Esh in Israel

I'd like to tell you this blog makes you the Robin to my Batman, along, in spirit, on a great quest against a furious, unnameable evil, but really, you're more the Larry Appleton to my Balki Bartokamous, there to laugh when I make idiotic cultural mistake after idiotic cultural mistake.

Monday, April 30, 2007

MySpace reminds me of 1997

Yes, I've become a lightweight addict of Facebook. I'm certainly no complete Facebook automaton, endlessly writing wall posts and notes and making friends with people I carpooled once with in fourth grade, but yes, I like the connectivity, and I certainly have gotten in touch with old friends I never would have found or heard from otherwise.

Perhaps I'm getting ahead of myself.

Facebook, for the uninitiated, is a website based around social connectivity. You sign-up into a network, which can be your high school, university or city or country of residence, and then, through that network and other searches, you begin adding friends. Now, once you've added a friend, you can then search through all of THEIR friends, and then you can add anyone with whom you and this new friend might mutually be friends, and so on, and so forth. Additionally, you can post an endless number of pictures and tag them (which means tracking who appears in what pictures, so you can create a catalog of images starring yourself from a variety of photographers with a few clicks), write wall posts (every user has an online public blackboard), send messages, write notes (their version of blogging), and search, search, search. I know people who lose hours, literally, hours a day on Facebook. Facebook is fairly technologically advanced, though; it uses a lot of inline Java elements, as well as an internally refreshing browser element (so you don't have to refresh the entire page for new content, a la GMail), and the tagging feature is just plain awesome.

Online, though, Facebook is not alone. Before Facebook came along, another site called Friendster became relatively popular. Using a relatively, if not far more simplified and technologically-outdated, model, you once again find friends through friends, ostensibly creating the same spider-web of a network through a myriad of friends signed up.
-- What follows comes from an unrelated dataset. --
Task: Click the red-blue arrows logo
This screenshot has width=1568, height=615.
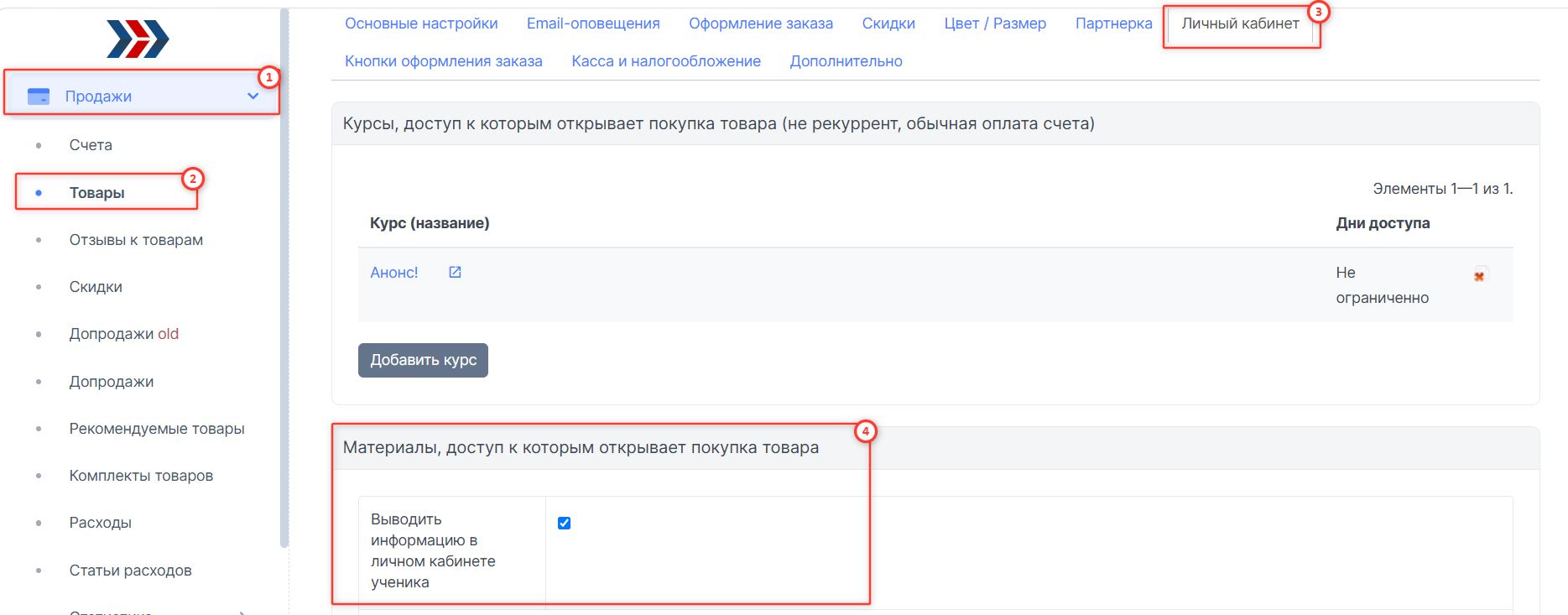Action: click(138, 39)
A rather clunky predecessor to Facebook, but it certainly helped to open the door to the kind of unabashed internet exhibitionism and narcissism (perhaps most famously available on YouTube) that years ago would have seemed like identity-theft suicide.

I did the Facebook thing, though, and before that, the Friendster thing. I had a lot of friends on both, you see, and even though I resisted a Facebook account for the longest time (in some kind of kind-of-the-schoolyard I-was-here-first I'm-sticking-with-Friendster kind of illogical mentality), I finally signed up, because I knew too many users and it had simply become too socially commonplace to avoid (rarely a Shabbos meal goes by without it's mention). So, now I belong to Facebook and Friendster. You'd think I'd have the bases covered, wouldn't you?

Ah, yes, MySpace. Frankly, I don't really know how to explain MySpace. It's kind of like Facebook and Friendster, except instead of arranging your friends and pictures and notes in an easy-to-follow, organized fashion, it seems to take everything, throw it in the blender, chug it too quickly, get queasy, then vomit everything up on the page with some annoying background image and terrible music playing in the background. I avoid myspace like the plague. The few times I have been to a MySpace page, though, I've realized something - I think they took a look at the internet circa 1997, said, "hey, this is great! Let's make our site exactly like this!" and then did so.

Seriously, let's test this out. You tell me... which of these sites was made in 1997, and which in 2007?

ONE

TWO

Uncanny. It's like the late nineties got in a time machine and came forward ten years and had massive design diarrhea all over myspace and then ran away. Sounds disgusting? It is.

Anyhow, this post really has nothing to do with anything except for the fact that I spend far too much time on the internet and felt the least I could do was color it with some commentary, albeit sophomoric potty humor, at best. Hope you enjoyed this little diatribe.

3 Comments:

At 8:02 AM, Blogger jess said...

i LOVE sophomoric potty humor. and i'm so glad i "found" your blog!

 
At 11:35 PM, Anonymous Anonymous said...

You got me hooked on Facebook. Bugger. It's all your fault. Certainly not mine.

:)

 
At 3:24 AM, Anonymous Anonymous said...

you were friendster before friendster was friendster. Of course, friendster kinda sucks.